Like businesses, charities are increasingly reliant on IT and technology and are falling victim to a range of malicious cyber activity. The National Cyber Security Centre (NCSC) illustrates it in its Charity Sector Threat Assessment, losing access to this technology, having funds stolen or suffering a data breach through a cyber attack can be devastating, both financially and reputationally.
NCSC covers five topics in its guidance which are easy to understand, free or cost little to implement. We hope this guide demonstrates how easy it can be to protect your charity’s data, assets, and reputation.
1. Backing up your data
All charities, regardless of nature and size, should take regular backups of their important data, and make sure that these backups are recent and can be restored. By doing this, you’re ensuring your charity can still function following the impact of natural calamities like; flood, fire, physical damage or theft. Furthermore, if you have backups of your data that you can recover quickly, your charity will be more resilient to cyber crime. Keep your backup separate from your computer, consider using the cloud, and make backing up part of your everyday business
2. Using passwords to protect your data
Your charity’s devices such as; laptops, computers, tablets and smartphones will contain a lot of important and sensitive data such as the personal information of your beneficiaries and supporters, as well as details of your online accounts such as banking. It is essential that this data is available to you, but not available to unauthorized users. Therefore use of password is essential and a must. Passwords — when implemented correctly, are a free, easy and effective way to prevent unauthorized users accessing your devices.
Use two factor authentication (2FA) for ‘important’ accounts, avoid using predictable passwords, change default password (you can change passwords every after a given period of time; like every month). Thereby, helping in keeping your Charity data safe.

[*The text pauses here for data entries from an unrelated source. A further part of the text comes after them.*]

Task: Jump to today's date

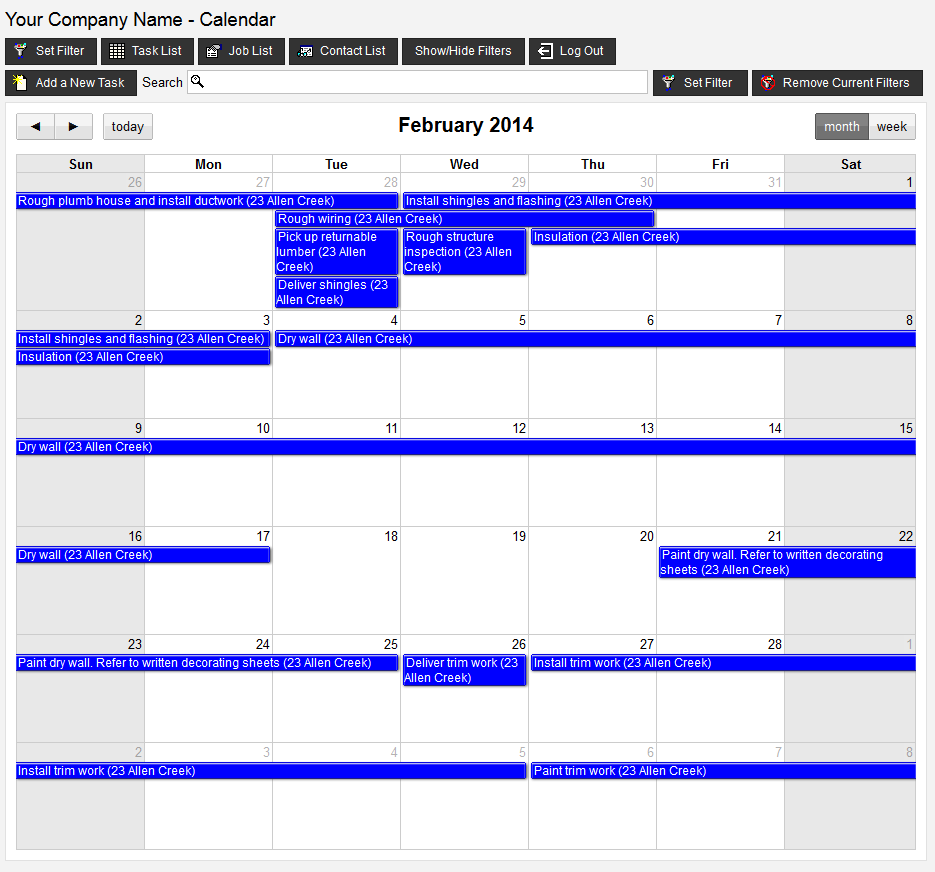Action: point(128,126)
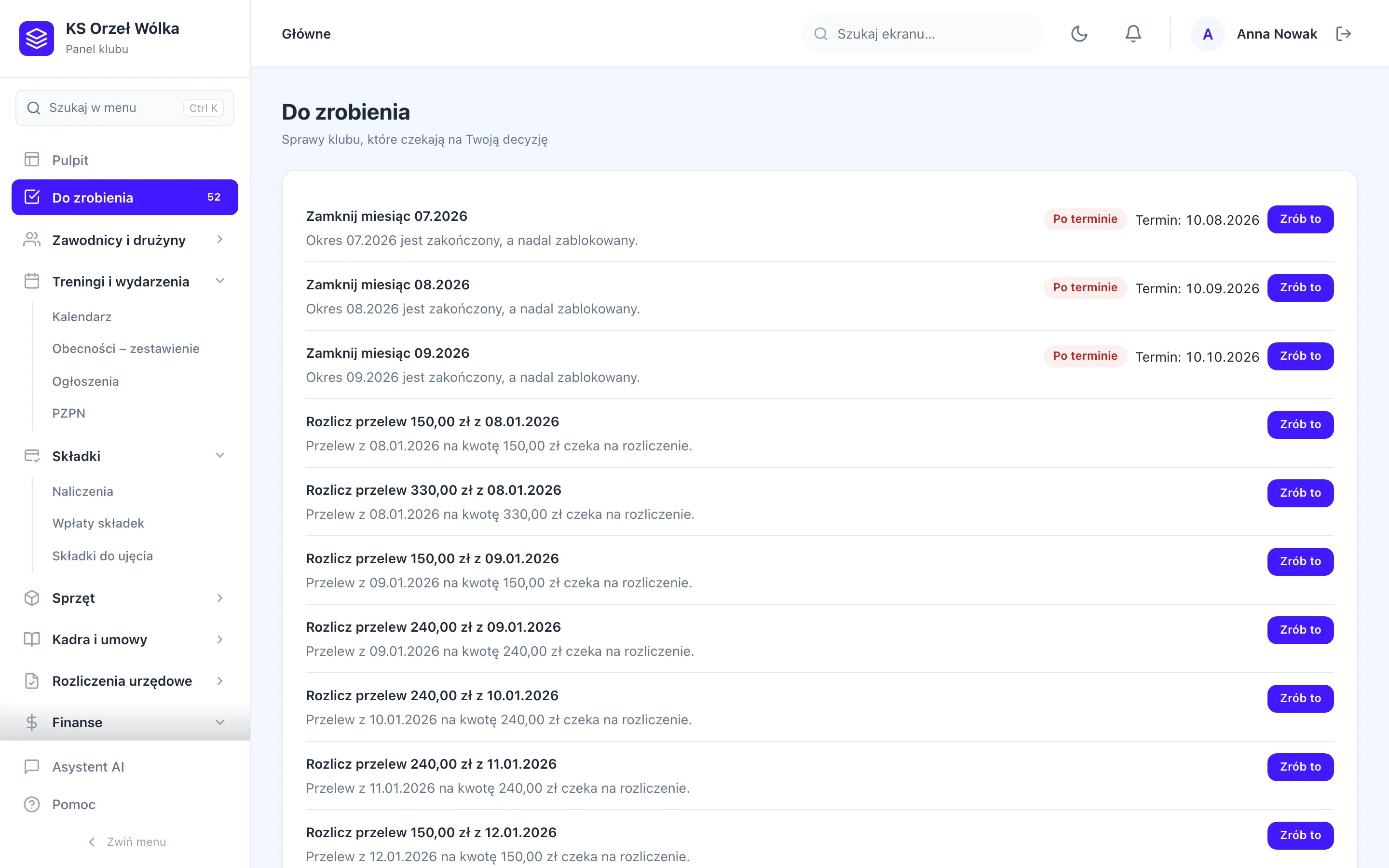Click Zrób to for przelew 330,00 zł
Viewport: 1389px width, 868px height.
coord(1300,493)
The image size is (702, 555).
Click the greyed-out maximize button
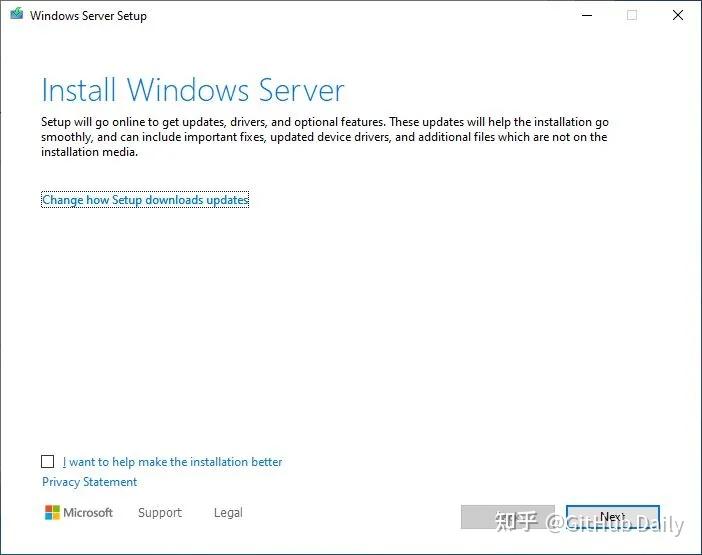pyautogui.click(x=631, y=16)
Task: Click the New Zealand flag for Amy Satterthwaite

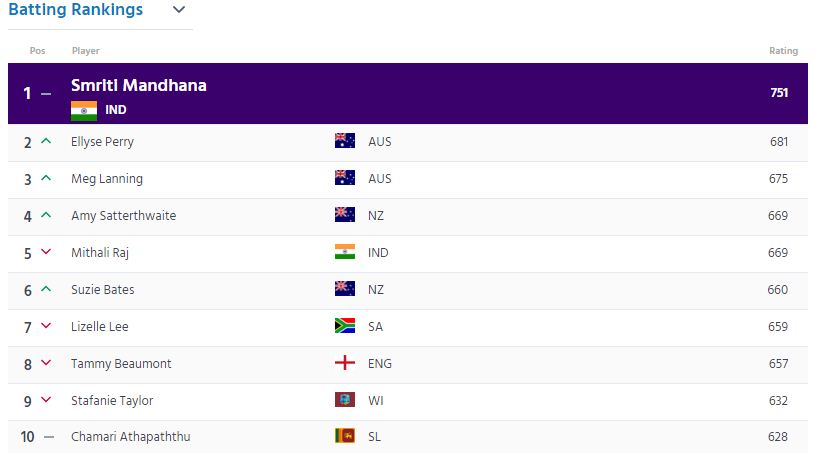Action: (345, 214)
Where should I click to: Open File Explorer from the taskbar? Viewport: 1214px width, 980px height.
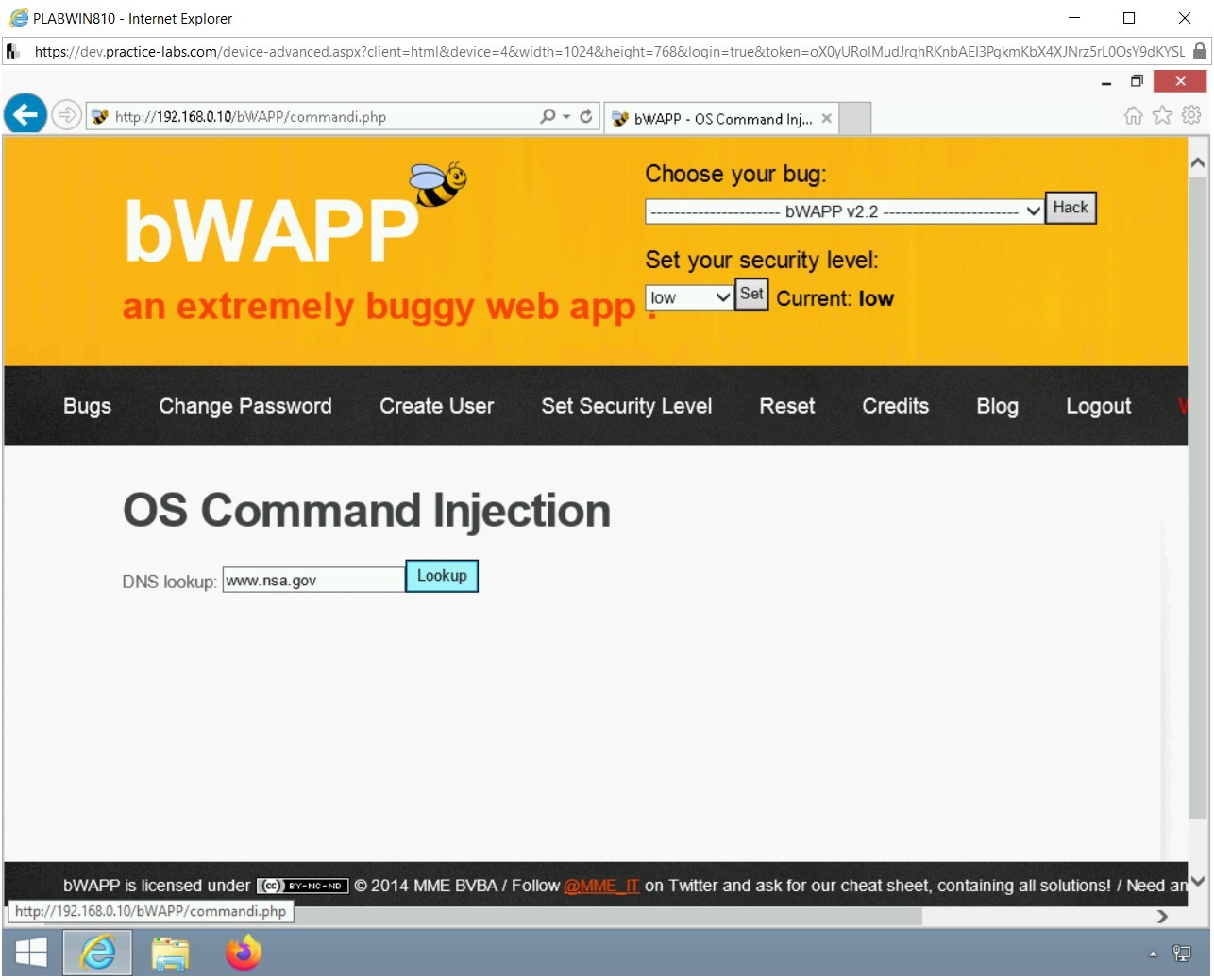click(170, 954)
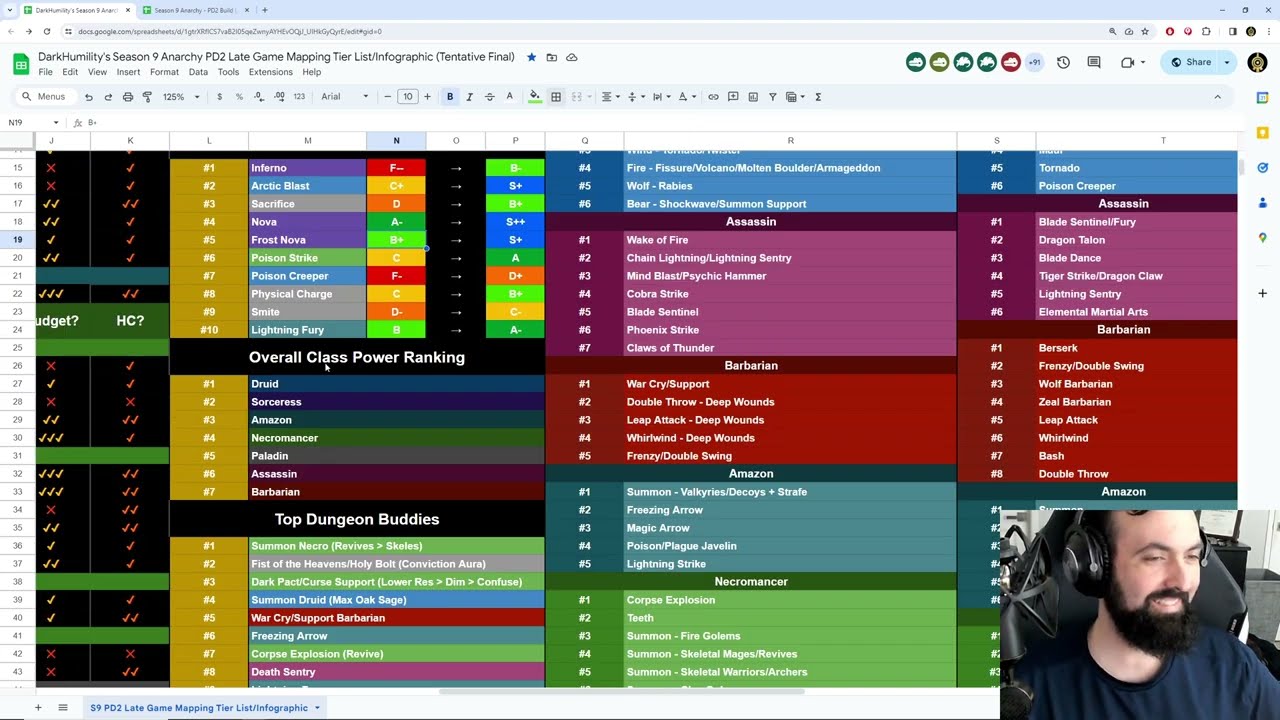This screenshot has height=720, width=1280.
Task: Toggle strikethrough formatting
Action: pos(489,97)
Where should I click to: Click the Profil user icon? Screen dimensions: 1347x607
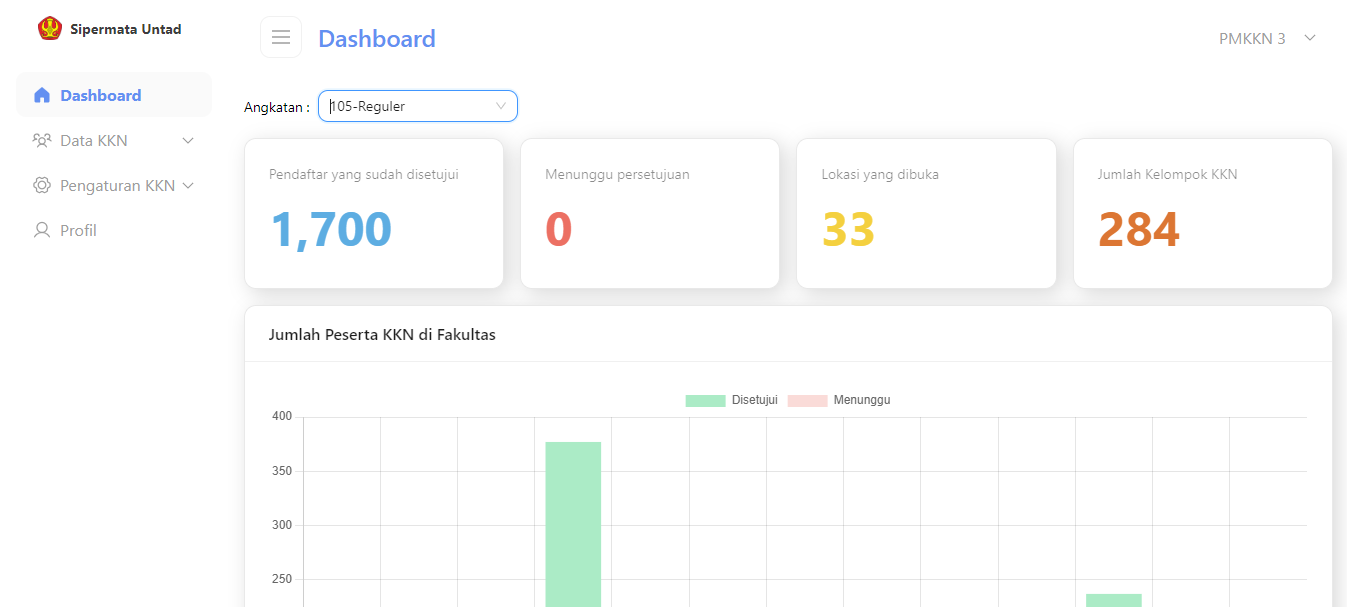tap(42, 231)
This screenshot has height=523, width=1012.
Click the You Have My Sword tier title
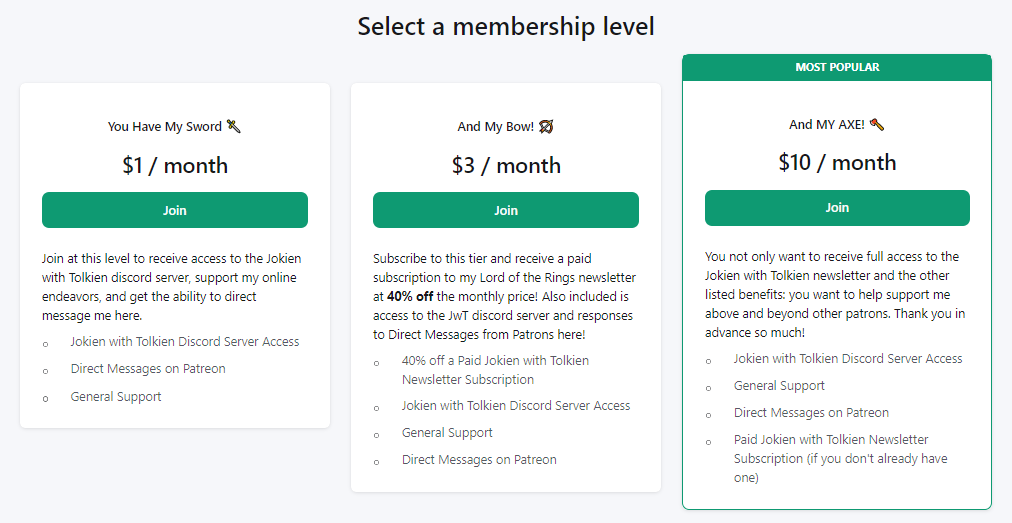[x=164, y=127]
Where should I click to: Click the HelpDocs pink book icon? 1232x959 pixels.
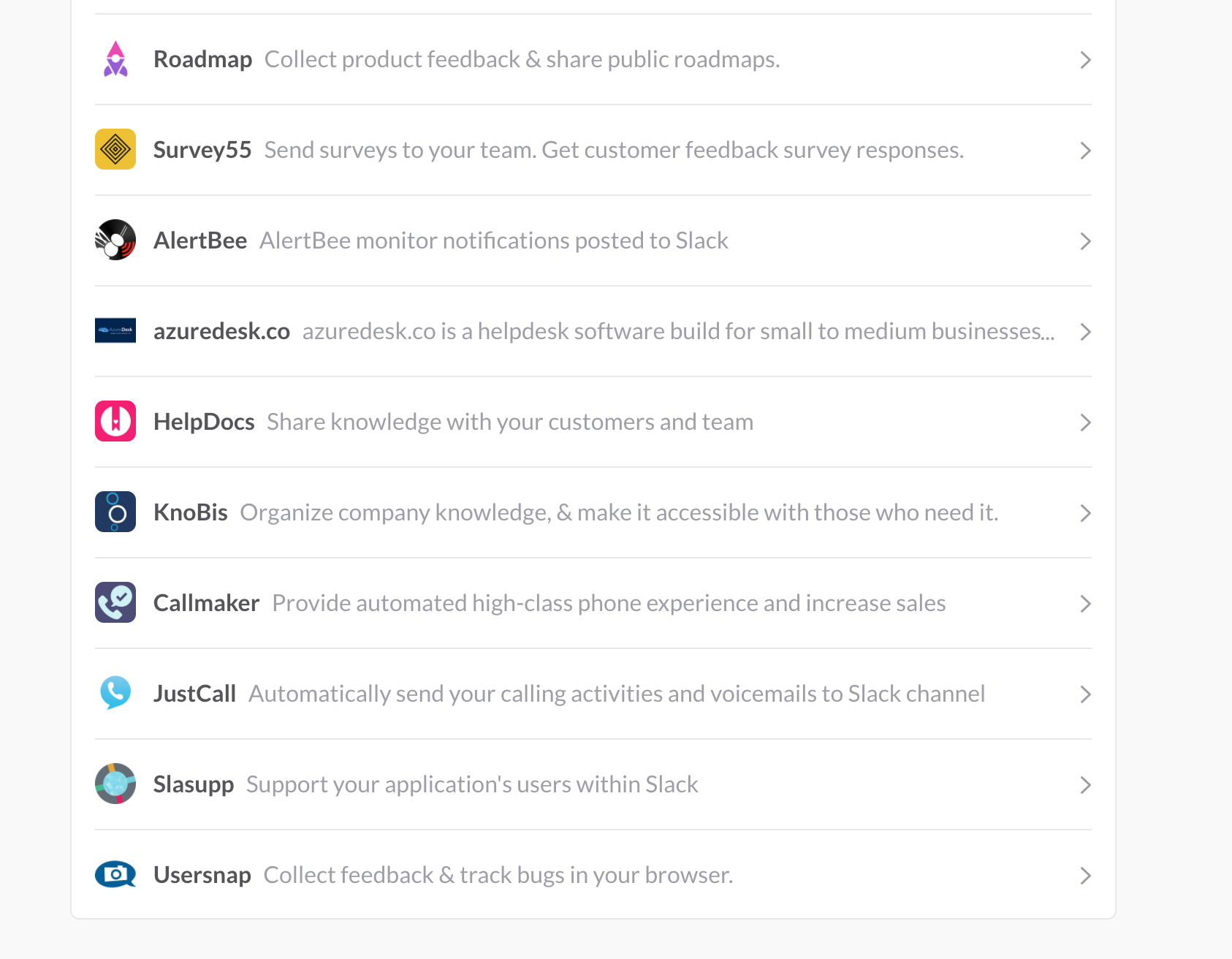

3. Avoiding phishing attacks
In a typical phishing attack, scammers send fake emails to thousands of people, asking for sensitive information such as bank details, or containing links to bad websites to trick you into stealing your details to sell on. Phishing emails are getting harder to spot, and some will still get past even the most observant users. Whatever the size and nature of your charity, you will receive phishing attacks at some point.
You should configure your charity’s IT systems in advance using the principle of ‘least privilege’. This means giving trustees, staff the lowest level of user rights required to perform their role, so if they are the victim of a phishing attack, the potential damage is reduced. To further reduce the damage that can be done by malware or loss of login details, ensure that your personnel don’t browse the web or check emails from an account with Administrator privileges.
Use two factor authentication (2FA) on your important accounts such as email. This means that even if an attacker knows your passwords, they still won’t be able to access that account.
4. Protecting your charity from malware
Malicious software is software or web content that can harm your charity. The most well-known form of malware is viruses, which are self-copying programs that infect legitimate software. Therefore, Install (and turn on) antivirus software, keep all your IT equipment and software up to date, switch on your firewall, among others procedures to help prevent malware damaging your organisation.
5. Keeping your smartphones safe
Mobile technology is now an essential part of life in a small charity, with increasing amounts of data being stored on smartphones. What’s more, these devices are now as powerful as traditional computers, and because they often leave the safety of the office (and home), they need even more protection than desktop equipment. With this is mind, you can have your mobile devices secure by using password protection, activate tracker in case your phone gets stolen/lost, keep apps up to date, avoid connecting to unknown Wi-Fi Hotspots. This applies whether you are using your own personal device, or a device provided by your charity.